Repository files navigation

SpectraRAG

Question answering over PDFs whose answers live in figures, charts, and tables, where text-only search comes up short. Two retrievers, a per-query router, and an eval behind every change.

ci docker security python 3.12 license: MIT

▶ Live demo: https://spectrarag-ar6wxit42a-ew.a.run.app

The problem

A PDF's text layer is only half the document. Ask an ordinary RAG system "in Figure 5, what colour is the line with no intersections?" and it will tell you the answer isn't in the context. It's right: the colour lives in the chart's pixels, not the text. The same blind spot covers plot geometry, screenshots, and image-only diagrams.

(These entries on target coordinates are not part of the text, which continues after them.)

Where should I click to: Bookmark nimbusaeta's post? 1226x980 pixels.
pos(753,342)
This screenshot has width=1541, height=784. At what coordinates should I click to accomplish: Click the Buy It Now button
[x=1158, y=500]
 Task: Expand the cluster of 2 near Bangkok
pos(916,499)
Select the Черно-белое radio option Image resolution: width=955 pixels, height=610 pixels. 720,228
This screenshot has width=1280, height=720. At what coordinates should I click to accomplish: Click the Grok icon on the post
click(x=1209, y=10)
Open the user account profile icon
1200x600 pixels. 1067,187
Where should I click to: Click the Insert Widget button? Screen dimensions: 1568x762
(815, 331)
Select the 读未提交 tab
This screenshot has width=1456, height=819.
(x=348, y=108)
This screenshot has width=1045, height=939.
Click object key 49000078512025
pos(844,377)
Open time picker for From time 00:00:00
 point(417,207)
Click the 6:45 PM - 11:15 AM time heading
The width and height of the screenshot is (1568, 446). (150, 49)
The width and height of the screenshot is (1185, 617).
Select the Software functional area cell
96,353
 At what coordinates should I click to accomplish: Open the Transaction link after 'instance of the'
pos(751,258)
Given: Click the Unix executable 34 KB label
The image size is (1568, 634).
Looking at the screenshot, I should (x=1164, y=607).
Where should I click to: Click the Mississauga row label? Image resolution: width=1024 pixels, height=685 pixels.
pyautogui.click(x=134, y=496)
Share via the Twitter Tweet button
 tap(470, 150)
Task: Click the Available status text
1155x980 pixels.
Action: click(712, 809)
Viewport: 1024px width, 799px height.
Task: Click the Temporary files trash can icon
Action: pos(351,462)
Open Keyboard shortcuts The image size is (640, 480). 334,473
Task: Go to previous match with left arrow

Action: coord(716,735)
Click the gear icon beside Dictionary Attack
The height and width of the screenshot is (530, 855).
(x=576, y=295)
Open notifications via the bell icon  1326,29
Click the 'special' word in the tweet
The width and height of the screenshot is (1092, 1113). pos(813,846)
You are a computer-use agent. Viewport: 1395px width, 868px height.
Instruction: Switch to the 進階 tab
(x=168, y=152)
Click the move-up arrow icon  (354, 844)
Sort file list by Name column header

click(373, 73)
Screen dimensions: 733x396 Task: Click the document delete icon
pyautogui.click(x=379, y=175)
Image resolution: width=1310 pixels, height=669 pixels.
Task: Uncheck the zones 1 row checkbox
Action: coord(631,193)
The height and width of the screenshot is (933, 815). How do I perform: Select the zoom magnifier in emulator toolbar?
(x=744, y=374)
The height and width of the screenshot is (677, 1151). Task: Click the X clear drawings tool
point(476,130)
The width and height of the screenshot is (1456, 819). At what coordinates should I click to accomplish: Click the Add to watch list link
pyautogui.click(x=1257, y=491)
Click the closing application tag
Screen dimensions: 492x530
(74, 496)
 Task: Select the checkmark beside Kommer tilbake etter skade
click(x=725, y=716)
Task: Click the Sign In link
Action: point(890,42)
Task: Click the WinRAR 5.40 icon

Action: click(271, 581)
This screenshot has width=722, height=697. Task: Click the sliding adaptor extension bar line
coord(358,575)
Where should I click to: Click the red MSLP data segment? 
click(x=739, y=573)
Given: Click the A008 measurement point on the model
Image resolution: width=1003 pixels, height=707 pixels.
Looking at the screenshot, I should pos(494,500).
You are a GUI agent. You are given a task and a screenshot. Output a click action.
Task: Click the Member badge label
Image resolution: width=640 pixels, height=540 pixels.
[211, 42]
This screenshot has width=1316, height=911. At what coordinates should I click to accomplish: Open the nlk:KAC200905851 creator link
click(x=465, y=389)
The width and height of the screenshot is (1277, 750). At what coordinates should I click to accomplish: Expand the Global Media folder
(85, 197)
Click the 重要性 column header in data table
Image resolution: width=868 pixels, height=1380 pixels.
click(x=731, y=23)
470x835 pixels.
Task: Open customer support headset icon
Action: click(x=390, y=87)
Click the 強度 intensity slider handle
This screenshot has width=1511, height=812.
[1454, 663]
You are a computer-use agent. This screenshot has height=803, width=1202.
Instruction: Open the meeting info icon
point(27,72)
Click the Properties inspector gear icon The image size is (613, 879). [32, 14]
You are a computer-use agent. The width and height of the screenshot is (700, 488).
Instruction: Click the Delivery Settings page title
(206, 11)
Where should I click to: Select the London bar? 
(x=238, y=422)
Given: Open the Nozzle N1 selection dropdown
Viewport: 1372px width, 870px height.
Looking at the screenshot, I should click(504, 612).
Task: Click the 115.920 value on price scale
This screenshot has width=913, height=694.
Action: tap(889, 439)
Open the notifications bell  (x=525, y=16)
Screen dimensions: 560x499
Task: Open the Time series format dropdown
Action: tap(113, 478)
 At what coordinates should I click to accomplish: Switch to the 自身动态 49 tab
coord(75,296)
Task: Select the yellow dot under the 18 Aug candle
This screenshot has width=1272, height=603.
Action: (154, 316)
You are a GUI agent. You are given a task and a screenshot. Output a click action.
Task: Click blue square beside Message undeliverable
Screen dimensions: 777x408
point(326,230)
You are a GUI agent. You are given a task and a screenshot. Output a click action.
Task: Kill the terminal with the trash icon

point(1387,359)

SpectraRAG runs a text retriever and a visual retriever over rendered page images, and a per-query classifier decides which to use. When a question is visual, the page image is sent to a vision model at answer time. The corpus here is scientific PDFs and MMLongBench-Doc, but nothing is domain-specific: point the ingester at any folder of .pdf files.

Result

Page-level retrieval on MMLongBench-Doc (20 documents, 149 queries, 107 in-corpus). The metric is recall@10 over retrieved pages, scored paper-aware (a page counts only if it is the gold paper's), so it is independent of any generator. The router uses an LLM classifier (gemma3:4b via Ollama) to send figure and table queries to the visual leg.

retrieval recall@10 figures only
text-only 0.55 0.51
text + visual router 0.75 0.76
relative lift +35 % +48 %

The exact values (text-only 0.5545, router 0.7461; figure subset 0.5111 → 0.7578) and the per-query records are committed under data/eval/ as baseline-mmlongbench-text.json and baseline-mmlongbench-router.json.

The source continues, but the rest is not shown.